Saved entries
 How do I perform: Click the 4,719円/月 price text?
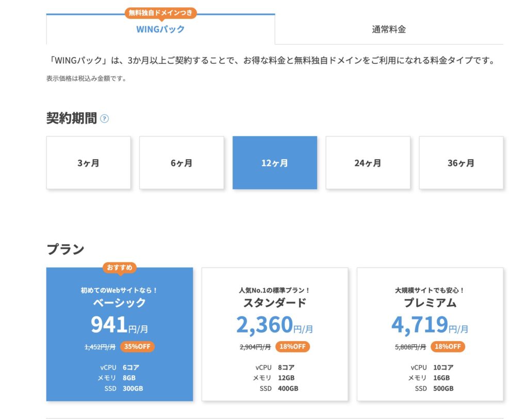click(x=430, y=325)
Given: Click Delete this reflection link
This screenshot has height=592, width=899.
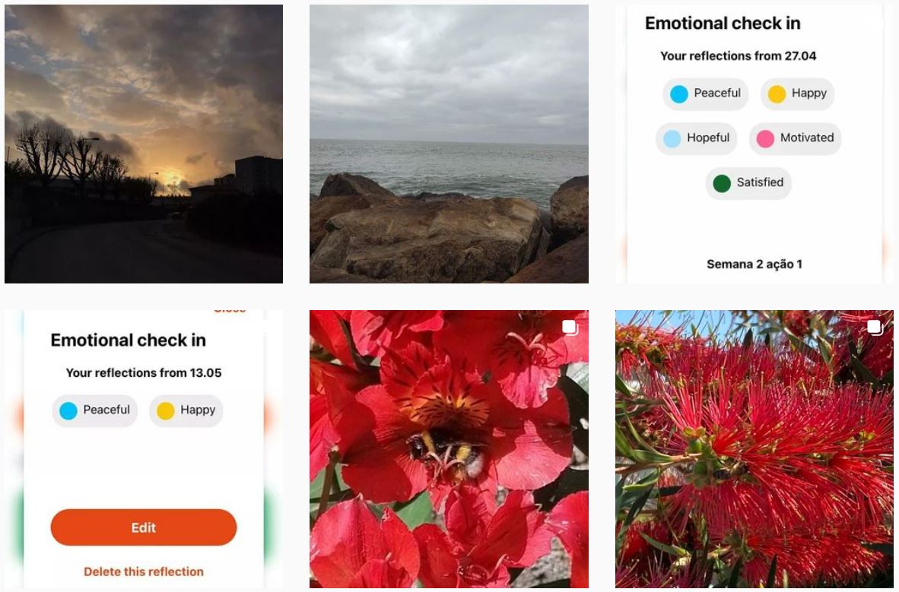Looking at the screenshot, I should click(x=143, y=571).
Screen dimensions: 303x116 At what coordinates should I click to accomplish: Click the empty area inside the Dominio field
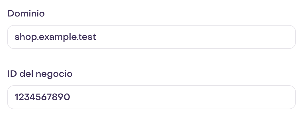coord(193,37)
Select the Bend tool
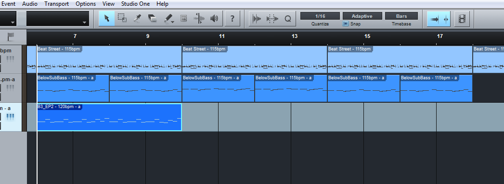Screen dimensions: 504x184 (199, 18)
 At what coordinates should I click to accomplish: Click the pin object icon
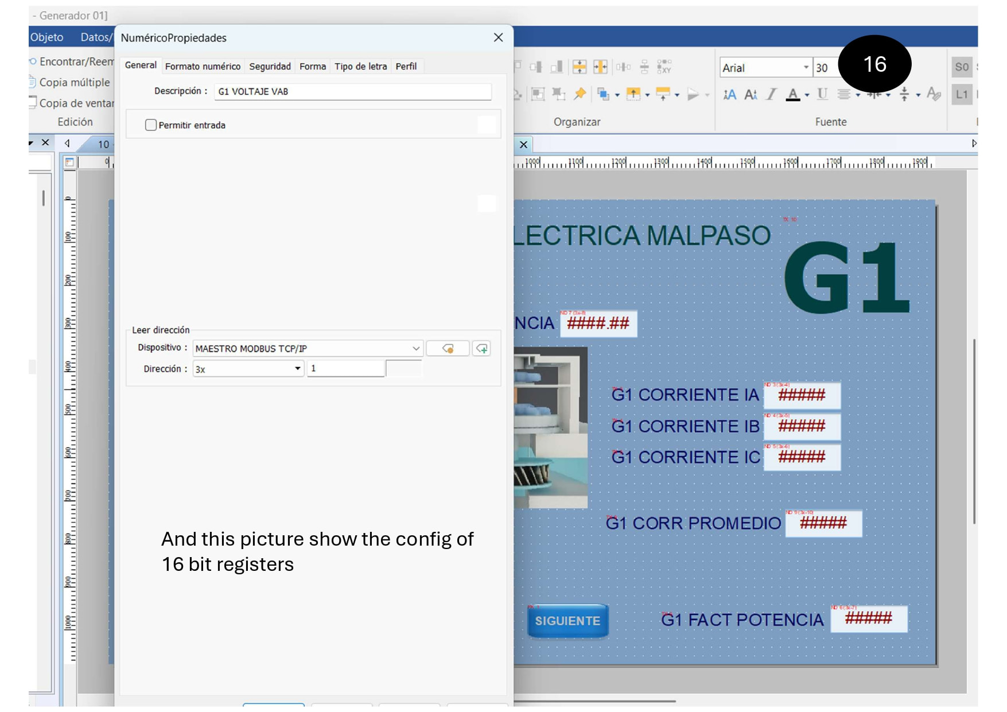(580, 94)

### What you are asked to do:
Repeat only the lines from the one holding "At what coordinates should I click to accomplish: Click the pin" through the last line of the data, inclusive. Keep the pictures out.

### Output for this exercise:
 At what coordinates should I click to accomplish: Click the pin object icon
(580, 94)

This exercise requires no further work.